(What you should do): Reproduce only the lines of the material below that start at the line containing "Click the sound mixer waveform icon" and stop at the line containing "Image resolution: width=1456". Keep both end lines.

(Provided entries):
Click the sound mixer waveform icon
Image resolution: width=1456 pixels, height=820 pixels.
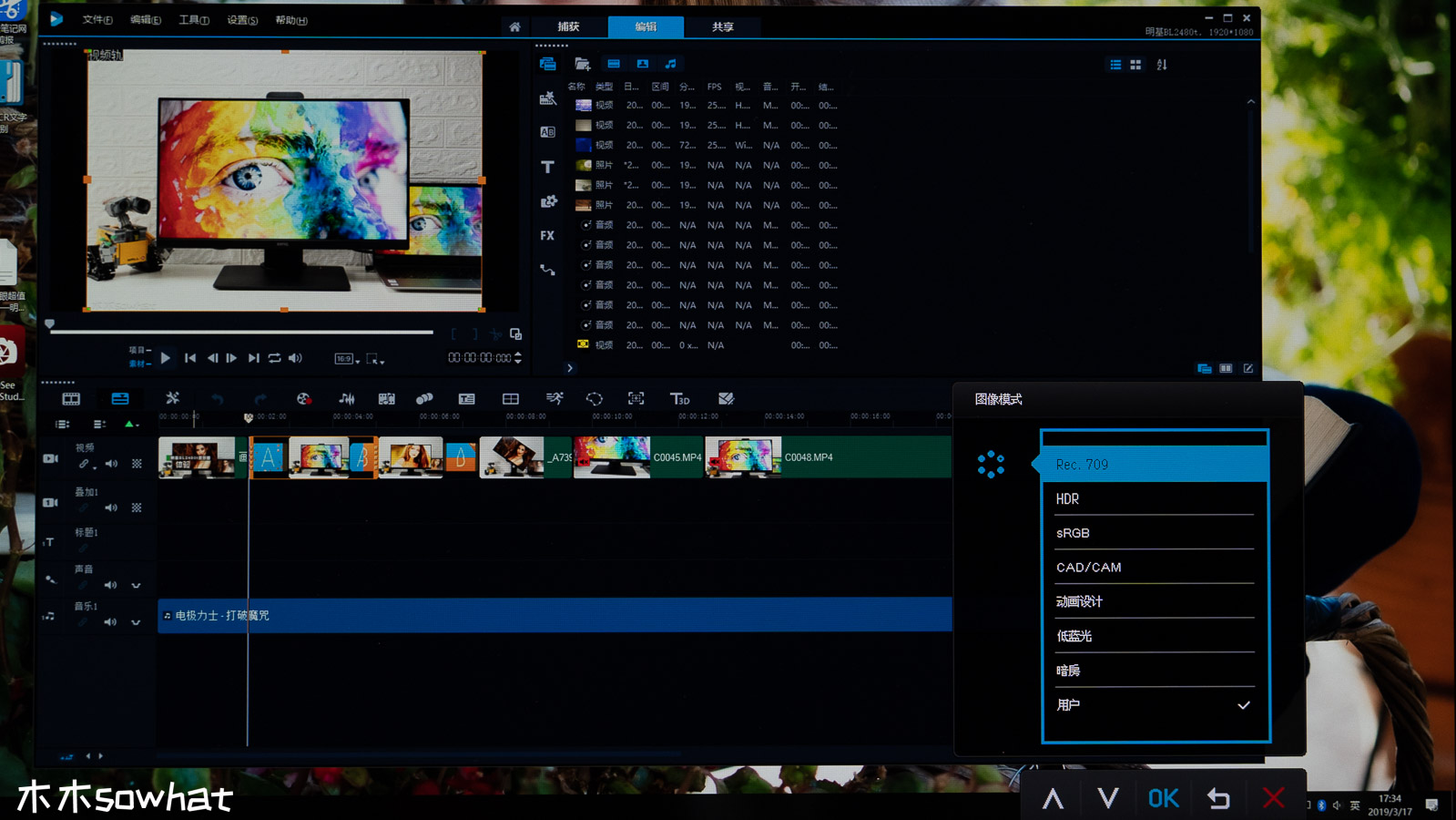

--

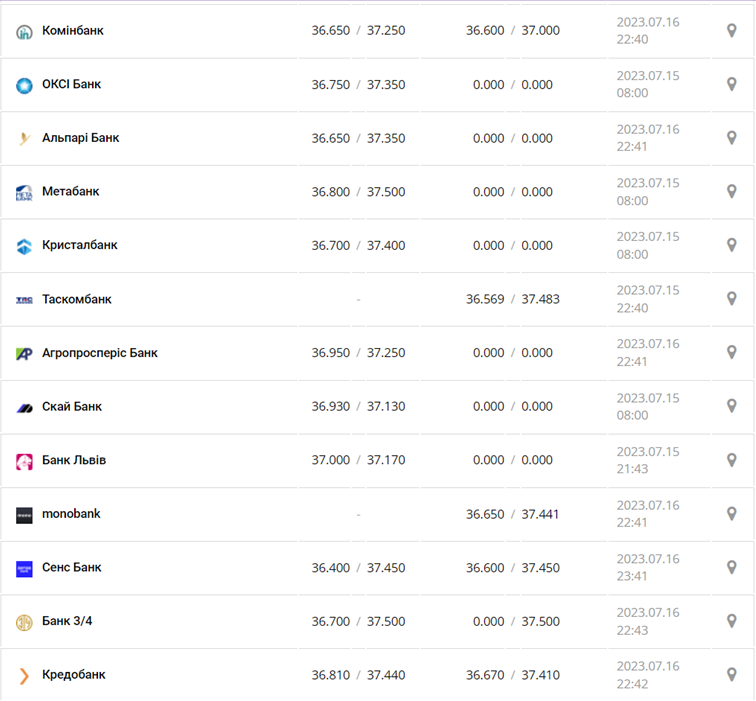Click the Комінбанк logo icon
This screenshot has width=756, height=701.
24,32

(Result of this exercise):
Click the sound mixer waveform icon
Image resolution: width=1456 pixels, height=820 pixels.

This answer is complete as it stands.